Give back the data in full, with every line exact.

[Collected data entries]
-=-=-
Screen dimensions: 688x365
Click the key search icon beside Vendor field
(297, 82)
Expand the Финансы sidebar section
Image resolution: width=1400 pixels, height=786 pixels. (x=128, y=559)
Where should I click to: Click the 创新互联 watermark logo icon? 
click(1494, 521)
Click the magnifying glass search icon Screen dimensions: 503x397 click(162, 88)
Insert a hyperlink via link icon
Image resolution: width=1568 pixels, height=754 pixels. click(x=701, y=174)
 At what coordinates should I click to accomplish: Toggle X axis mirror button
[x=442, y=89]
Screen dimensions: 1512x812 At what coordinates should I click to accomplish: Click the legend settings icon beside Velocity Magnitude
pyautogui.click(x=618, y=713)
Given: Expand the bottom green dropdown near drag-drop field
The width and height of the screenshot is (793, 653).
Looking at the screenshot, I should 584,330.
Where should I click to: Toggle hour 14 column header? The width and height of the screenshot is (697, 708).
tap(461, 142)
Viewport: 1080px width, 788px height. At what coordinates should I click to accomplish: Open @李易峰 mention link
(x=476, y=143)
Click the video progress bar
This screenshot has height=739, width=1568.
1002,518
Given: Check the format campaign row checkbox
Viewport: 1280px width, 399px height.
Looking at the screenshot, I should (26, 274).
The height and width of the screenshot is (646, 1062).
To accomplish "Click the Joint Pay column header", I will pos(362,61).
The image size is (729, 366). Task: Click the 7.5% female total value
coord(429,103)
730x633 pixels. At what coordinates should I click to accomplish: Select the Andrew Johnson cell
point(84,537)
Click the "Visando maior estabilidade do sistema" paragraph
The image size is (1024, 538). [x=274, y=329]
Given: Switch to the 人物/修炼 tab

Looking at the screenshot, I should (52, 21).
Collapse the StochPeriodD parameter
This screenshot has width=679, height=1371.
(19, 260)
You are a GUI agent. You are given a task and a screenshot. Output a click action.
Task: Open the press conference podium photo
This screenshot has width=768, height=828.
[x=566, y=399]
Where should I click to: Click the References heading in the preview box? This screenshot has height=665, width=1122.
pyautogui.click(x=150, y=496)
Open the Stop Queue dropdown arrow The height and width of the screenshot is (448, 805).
-=-=-
_TASK RESULT:_
Screen dimensions: 688x365
Click the key search icon beside Vendor field
(297, 82)
Expand the Финансы sidebar section
Image resolution: width=1400 pixels, height=786 pixels. (x=128, y=559)
Where should I click to: Click the 创新互联 watermark logo icon? 
click(1494, 521)
Click the magnifying glass search icon Screen dimensions: 503x397 click(162, 88)
Insert a hyperlink via link icon
Image resolution: width=1568 pixels, height=754 pixels. click(x=701, y=174)
 At what coordinates should I click to accomplish: Toggle X axis mirror button
[x=442, y=89]
Screen dimensions: 1512x812 At what coordinates should I click to accomplish: Click the legend settings icon beside Velocity Magnitude
pyautogui.click(x=618, y=713)
Given: Expand the bottom green dropdown near drag-drop field
The width and height of the screenshot is (793, 653).
Looking at the screenshot, I should 584,330.
Where should I click to: Toggle hour 14 column header? The width and height of the screenshot is (697, 708).
tap(461, 142)
Viewport: 1080px width, 788px height. At what coordinates should I click to accomplish: Open @李易峰 mention link
(x=476, y=143)
Click the video progress bar
This screenshot has height=739, width=1568.
1002,518
Given: Check the format campaign row checkbox
Viewport: 1280px width, 399px height.
Looking at the screenshot, I should (26, 274).
The height and width of the screenshot is (646, 1062).
To accomplish "Click the Joint Pay column header", I will pos(362,61).
The image size is (729, 366). Task: Click the 7.5% female total value
coord(429,103)
730x633 pixels. At what coordinates should I click to accomplish: Select the Andrew Johnson cell
point(84,537)
Click the "Visando maior estabilidade do sistema" paragraph
The image size is (1024, 538). [x=274, y=329]
Given: Switch to the 人物/修炼 tab

Looking at the screenshot, I should (52, 21).
Collapse the StochPeriodD parameter
This screenshot has width=679, height=1371.
(19, 260)
You are a GUI agent. You are given a task and a screenshot. Output a click action.
Task: Open the press conference podium photo
This screenshot has width=768, height=828.
[x=566, y=399]
Where should I click to: Click the References heading in the preview box? This screenshot has height=665, width=1122.
pyautogui.click(x=150, y=496)
Open the Stop Queue dropdown arrow The height and width of the screenshot is (448, 805).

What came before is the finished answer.